■ **THE PROBLEM**
Only the lines from the beginning of the data below through the line containing "Info Sessions (55, 357)" belong in the response, each copied exactly.

——————

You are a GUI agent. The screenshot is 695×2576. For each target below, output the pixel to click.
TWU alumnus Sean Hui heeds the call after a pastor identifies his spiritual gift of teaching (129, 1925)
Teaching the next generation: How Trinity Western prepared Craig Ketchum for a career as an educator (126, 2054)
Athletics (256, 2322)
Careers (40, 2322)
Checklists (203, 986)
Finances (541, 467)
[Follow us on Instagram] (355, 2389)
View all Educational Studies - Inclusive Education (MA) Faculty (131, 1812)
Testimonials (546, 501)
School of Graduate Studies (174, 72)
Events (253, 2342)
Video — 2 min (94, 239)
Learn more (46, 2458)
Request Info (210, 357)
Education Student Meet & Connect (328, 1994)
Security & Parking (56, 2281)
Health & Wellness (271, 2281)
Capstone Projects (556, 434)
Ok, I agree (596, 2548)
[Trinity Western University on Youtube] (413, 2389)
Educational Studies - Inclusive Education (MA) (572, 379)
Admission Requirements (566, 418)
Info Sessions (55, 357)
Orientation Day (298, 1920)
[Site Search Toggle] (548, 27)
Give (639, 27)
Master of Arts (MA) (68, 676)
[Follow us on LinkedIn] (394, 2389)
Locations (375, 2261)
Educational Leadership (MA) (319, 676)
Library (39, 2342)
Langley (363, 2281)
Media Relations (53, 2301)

——————

■ **ANSWER TO THIS EXERCISE**
You are a GUI agent. The screenshot is 695×2576. For each target below, output the pixel to click.
TWU alumnus Sean Hui heeds the call after a pastor identifies his spiritual gift of teaching (129, 1925)
Teaching the next generation: How Trinity Western prepared Craig Ketchum for a career as an educator (126, 2054)
Athletics (256, 2322)
Careers (40, 2322)
Checklists (203, 986)
Finances (541, 467)
[Follow us on Instagram] (355, 2389)
View all Educational Studies - Inclusive Education (MA) Faculty (131, 1812)
Testimonials (546, 501)
School of Graduate Studies (174, 72)
Events (253, 2342)
Video — 2 min (94, 239)
Learn more (46, 2458)
Request Info (210, 357)
Education Student Meet & Connect (328, 1994)
Security & Parking (56, 2281)
Health & Wellness (271, 2281)
Capstone Projects (556, 434)
Ok, I agree (596, 2548)
[Trinity Western University on Youtube] (413, 2389)
Educational Studies - Inclusive Education (MA) (572, 379)
Admission Requirements (566, 418)
Info Sessions (55, 357)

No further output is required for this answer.